-- Opening Marker --
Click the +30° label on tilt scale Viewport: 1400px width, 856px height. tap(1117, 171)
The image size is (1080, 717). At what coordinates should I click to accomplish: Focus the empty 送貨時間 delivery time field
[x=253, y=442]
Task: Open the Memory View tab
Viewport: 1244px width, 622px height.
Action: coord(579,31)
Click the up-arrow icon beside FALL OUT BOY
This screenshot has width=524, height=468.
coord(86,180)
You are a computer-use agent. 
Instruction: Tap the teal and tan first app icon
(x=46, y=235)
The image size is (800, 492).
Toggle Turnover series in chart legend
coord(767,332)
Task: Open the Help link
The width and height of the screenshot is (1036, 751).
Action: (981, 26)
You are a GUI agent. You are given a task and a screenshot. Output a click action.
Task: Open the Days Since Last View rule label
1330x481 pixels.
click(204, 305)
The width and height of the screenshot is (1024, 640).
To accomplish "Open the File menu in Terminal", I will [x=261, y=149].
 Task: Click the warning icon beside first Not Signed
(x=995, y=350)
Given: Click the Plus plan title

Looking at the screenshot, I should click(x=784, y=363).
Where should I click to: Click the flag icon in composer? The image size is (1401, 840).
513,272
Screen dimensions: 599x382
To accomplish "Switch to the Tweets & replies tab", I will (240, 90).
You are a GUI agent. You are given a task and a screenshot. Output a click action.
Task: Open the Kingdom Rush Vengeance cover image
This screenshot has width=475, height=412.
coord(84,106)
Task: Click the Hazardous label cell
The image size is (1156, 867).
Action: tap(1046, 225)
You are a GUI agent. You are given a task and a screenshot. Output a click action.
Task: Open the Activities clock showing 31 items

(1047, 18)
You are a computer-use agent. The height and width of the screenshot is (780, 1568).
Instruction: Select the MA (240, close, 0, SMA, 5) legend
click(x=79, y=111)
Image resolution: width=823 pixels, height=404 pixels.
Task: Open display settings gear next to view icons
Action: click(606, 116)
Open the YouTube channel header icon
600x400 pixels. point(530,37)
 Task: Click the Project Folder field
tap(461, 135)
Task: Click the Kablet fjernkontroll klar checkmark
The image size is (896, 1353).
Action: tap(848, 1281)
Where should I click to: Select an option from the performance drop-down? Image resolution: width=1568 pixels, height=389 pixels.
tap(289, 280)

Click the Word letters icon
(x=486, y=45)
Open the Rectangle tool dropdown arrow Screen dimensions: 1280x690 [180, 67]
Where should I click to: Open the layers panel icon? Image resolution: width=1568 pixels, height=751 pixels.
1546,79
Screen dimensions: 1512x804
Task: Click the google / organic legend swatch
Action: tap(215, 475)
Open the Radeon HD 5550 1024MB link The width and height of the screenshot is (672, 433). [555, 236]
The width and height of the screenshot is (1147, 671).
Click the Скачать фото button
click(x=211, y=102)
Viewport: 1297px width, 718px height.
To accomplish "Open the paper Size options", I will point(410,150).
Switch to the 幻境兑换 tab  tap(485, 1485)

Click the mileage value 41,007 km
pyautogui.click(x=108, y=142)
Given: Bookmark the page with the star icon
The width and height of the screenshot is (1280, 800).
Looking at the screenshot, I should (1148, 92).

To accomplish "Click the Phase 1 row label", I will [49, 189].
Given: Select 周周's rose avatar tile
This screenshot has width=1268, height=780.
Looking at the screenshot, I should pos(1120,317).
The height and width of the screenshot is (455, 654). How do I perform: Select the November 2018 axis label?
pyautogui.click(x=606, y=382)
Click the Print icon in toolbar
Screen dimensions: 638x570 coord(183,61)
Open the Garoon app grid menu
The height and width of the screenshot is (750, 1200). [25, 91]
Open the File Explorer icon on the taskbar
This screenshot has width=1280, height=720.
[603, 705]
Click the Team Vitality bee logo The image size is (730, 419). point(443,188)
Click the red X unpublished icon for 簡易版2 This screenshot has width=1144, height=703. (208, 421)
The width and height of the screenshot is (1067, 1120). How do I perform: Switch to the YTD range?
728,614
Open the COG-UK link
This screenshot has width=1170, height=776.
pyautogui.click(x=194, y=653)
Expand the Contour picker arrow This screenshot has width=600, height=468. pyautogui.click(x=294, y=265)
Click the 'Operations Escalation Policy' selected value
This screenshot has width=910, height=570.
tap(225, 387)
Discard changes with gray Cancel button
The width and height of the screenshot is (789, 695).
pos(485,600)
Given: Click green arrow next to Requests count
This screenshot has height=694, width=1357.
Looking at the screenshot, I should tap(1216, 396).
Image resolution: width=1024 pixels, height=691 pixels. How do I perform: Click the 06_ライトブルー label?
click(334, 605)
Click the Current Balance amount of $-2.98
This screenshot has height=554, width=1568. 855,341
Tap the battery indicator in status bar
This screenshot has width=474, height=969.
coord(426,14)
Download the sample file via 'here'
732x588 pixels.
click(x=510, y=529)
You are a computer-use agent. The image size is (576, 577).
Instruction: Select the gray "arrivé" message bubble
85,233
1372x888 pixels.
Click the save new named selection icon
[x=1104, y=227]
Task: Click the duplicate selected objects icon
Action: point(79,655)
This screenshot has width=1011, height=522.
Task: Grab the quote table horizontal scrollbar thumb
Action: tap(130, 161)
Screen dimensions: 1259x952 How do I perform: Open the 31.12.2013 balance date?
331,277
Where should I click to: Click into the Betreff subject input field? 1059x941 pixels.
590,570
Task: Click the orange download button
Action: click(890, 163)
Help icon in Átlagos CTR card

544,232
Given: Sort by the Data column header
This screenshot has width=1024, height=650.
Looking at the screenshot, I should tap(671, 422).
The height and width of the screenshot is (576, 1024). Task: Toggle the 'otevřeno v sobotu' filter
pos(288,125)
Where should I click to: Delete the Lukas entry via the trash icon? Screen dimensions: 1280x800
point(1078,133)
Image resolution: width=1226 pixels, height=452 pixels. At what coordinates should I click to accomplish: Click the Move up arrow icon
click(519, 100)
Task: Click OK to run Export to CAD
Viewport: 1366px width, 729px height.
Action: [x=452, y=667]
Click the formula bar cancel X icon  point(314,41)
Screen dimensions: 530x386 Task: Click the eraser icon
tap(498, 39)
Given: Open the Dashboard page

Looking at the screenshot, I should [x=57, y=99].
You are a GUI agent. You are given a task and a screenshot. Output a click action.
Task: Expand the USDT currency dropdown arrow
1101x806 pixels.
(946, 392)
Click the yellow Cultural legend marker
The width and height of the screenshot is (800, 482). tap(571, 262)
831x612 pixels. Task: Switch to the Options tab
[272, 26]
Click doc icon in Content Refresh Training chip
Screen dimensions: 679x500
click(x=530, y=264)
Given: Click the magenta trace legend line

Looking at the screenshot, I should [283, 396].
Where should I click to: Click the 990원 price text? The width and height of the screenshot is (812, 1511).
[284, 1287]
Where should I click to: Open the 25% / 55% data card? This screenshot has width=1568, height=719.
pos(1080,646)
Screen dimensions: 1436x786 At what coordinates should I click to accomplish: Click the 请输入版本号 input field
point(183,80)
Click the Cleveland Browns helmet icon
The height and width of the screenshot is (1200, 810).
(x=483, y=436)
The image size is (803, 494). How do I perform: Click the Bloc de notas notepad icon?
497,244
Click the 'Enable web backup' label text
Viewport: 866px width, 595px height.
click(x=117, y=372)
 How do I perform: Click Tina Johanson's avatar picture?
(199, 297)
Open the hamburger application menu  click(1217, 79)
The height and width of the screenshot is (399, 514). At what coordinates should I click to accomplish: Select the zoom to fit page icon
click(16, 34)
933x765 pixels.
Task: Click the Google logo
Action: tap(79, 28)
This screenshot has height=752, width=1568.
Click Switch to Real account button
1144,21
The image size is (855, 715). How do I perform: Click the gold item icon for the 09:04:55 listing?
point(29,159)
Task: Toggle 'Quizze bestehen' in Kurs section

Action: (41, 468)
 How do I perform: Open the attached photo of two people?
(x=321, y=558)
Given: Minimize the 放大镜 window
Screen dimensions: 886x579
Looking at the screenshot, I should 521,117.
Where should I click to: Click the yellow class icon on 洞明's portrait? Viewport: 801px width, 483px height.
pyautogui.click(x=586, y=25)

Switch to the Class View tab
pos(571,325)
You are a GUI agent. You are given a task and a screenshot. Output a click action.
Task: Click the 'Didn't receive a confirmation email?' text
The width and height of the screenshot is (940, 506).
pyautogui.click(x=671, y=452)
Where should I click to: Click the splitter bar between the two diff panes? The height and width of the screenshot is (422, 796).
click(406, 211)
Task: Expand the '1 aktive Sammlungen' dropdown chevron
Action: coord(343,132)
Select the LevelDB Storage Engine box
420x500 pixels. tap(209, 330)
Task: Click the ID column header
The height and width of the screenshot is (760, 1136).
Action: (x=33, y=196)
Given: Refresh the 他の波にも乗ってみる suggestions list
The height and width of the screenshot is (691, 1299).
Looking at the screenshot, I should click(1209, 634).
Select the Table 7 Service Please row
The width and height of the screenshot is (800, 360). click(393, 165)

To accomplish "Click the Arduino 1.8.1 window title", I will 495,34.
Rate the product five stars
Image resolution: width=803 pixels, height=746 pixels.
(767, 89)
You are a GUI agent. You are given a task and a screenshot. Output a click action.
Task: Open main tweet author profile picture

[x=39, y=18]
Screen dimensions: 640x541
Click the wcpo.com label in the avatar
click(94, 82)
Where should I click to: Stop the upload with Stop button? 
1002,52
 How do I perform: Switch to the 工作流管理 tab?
-- Closing Marker --
◆ **WORK REQUIRED**
In the listing above, find the line containing "Click the red" and the line containing "You are a computer-use agent. The image". Output them and every line between, exactly, and nothing else.

◆ **EXERCISE OUTPUT**
Click the red X unpublished icon for 簡易版2 This screenshot has width=1144, height=703. (208, 421)
The width and height of the screenshot is (1067, 1120). How do I perform: Switch to the YTD range?
728,614
Open the COG-UK link
This screenshot has width=1170, height=776.
pyautogui.click(x=194, y=653)
Expand the Contour picker arrow This screenshot has width=600, height=468. pyautogui.click(x=294, y=265)
Click the 'Operations Escalation Policy' selected value
This screenshot has width=910, height=570.
tap(225, 387)
Discard changes with gray Cancel button
The width and height of the screenshot is (789, 695).
pos(485,600)
Given: Click green arrow next to Requests count
This screenshot has height=694, width=1357.
Looking at the screenshot, I should tap(1216, 396).
Image resolution: width=1024 pixels, height=691 pixels. How do I perform: Click the 06_ライトブルー label?
click(334, 605)
Click the Current Balance amount of $-2.98
This screenshot has height=554, width=1568. 855,341
Tap the battery indicator in status bar
This screenshot has width=474, height=969.
coord(426,14)
Download the sample file via 'here'
732x588 pixels.
click(x=510, y=529)
You are a computer-use agent. The image size is (576, 577).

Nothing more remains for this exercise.